What we settled into was a much leaner and more agile state where I took point on most initiatives and pulled in contractors as needed while we went through rapid cycles of iteration. We built our tech stack on platforms that are customizable and editable but have lots of out-of-the-box functionality. They’re also built on open APIs, which also makes them easier to link together.  

We don’t always get everything we want with this approach, as making something fully custom isn’t really possible with those out-of-the-box tools, but we have found ways to achieve the same goals quickly with some manual processes. We automate what makes sense and handle the rest by hand.  

For example, we created recipe-like rules that run automatically when triggered by a new customer signup.  A new signup sets off a welcome email, a scheduled onboarding meeting, and a checklist for our team to set up everything for the customer’s first month. Beyond that, we’re interfacing personally with the customer to deliver the Dorvie service experience. 

This grounded approach has been important, as we’ve identified that, for our product and customer base, walking the fine line between providing seamless tech and premier customer service is vital. It has also helped us focus on iterative user testing and learning and to avoid the trap of overdeveloping or over-designing our tech.  

Building Relationships 

At Dorvie, every customer’s first interaction is with a human being. The tech is in the background to support that human touch with automations and workflows that help move things forward smoothly. The result is an overall experience that allows us to build real relationships and trust with our partners, service providers, and members.  

In the process, we’re reacting to real-time insights from our members, which creates a feedback loop that allows the tech to be more receptive and responsive to their needs. We’ve approached building solutions with a fully experimentation-minded approach. We accepted that we won’t know out of the gate how things will work for everyone or what our growing customer base will need, so we work through small experiments and find the paths with traction.  

This started with the investigative work we did up front before even launching. We did thousands of surveys and spoke with potential customers and their families, getting feedback on our mockups, and iterating our designs to suit the market needs. Everything starts and ultimately ends with the customer.  

Lessons Learned 

It would be a much heavier lift to make changes now if at the outset we had built the tech stack in a bespoke fashion to do everything we thought customers would want it to do. There are certainly trade-offs, but we chose to sacrifice customizability for agility, and it’s helped us respond quickly to inputs.  

One very valuable piece of corporate tech I did bring to Dorvie is systems engineering processes and approaches, which allow us to test designs and strategies as well as internally pilot our own tools before we deploy them.
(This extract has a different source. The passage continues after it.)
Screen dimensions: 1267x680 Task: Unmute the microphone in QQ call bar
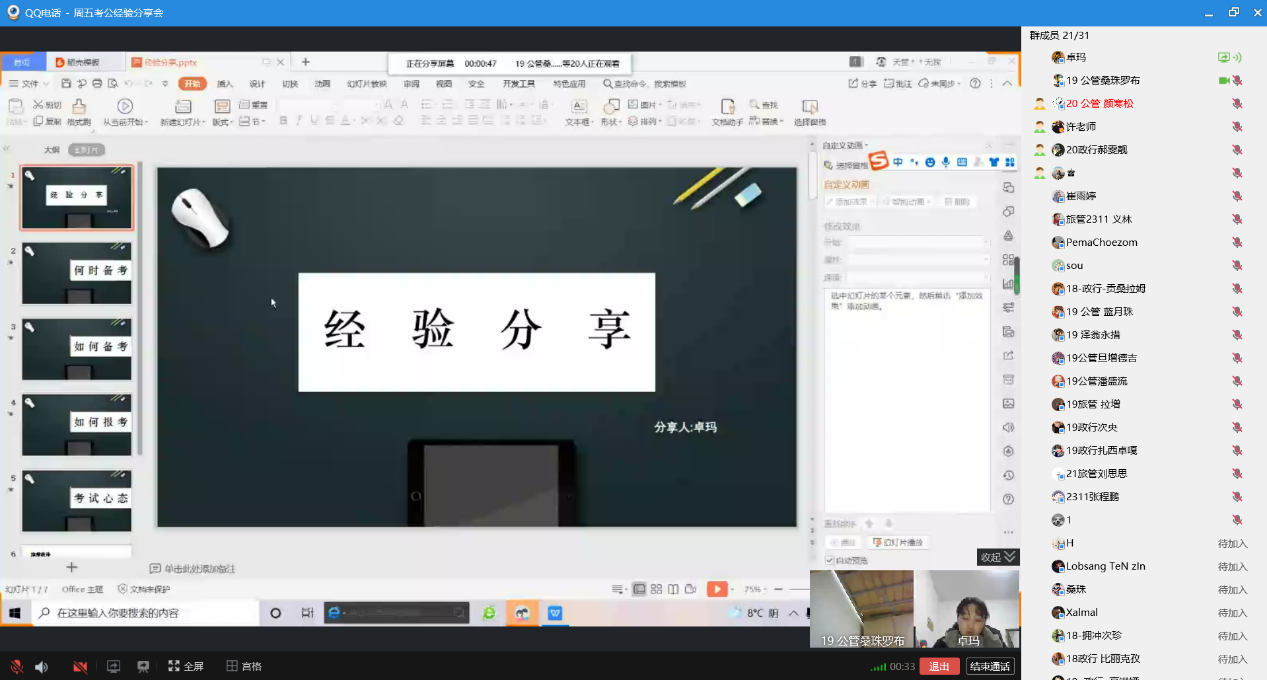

My work in security compliance, testing, and auditing has also proven helpful as we are committed to treating our customers’ personal information with the utmost care, which is why we’re pursuing HIPAA compliance.  

As we figure out a path to scale, I’m encouraged by the landscape of available tech at our fingertips. Ten years ago, we’d be provisioning servers and trying to scale to meet estimated demand as requests flowed in. But the horizontal scaling that is available in 2023 is insane. Once we figure out the pieces and how they fit together, the infrastructure is tailor-made for small startups to be able to quickly get things up and running. We’re working more at the business logic level, with the infrastructure details all abstracted away.  

More To Come 

Dorvie’s tech will develop alongside our partnerships with Senior Living Communities and our work with more end users. We’ve already designed the infrastructure for vendor check-ins, allowing service providers to scan a barcode at a customer’s home to record they are on site performing the service and to report any issues that come up.   

We’re also deploying a service tracker that gives us line-of-site into the status of all service delivery activity so that both the Dorvie member and their loved ones will have the ability to see when providers are coming, reschedule as needed, provide feedback, and communicate with their concierge.  

That tech combined with the high touch of our concierge positions customer service as the “top layer” of our service experience, so that ultimately, interacting with service providers is seamless. It brings more trust and transparency to the process as well, further solidifying our network of providers by providing a feedback loop in which we can align the right providers with the right customers and their good work is consistently showcased.  

And while most people these days have serviceable technological proficiency, it’s always our goal to not push undue tech requirements onto the customer. Technology should be a means to an end, primarily invisible, but always secure, intuitive, and accessible. And at Dorvie, it will always walk hand-in-hand with that personalized human touch.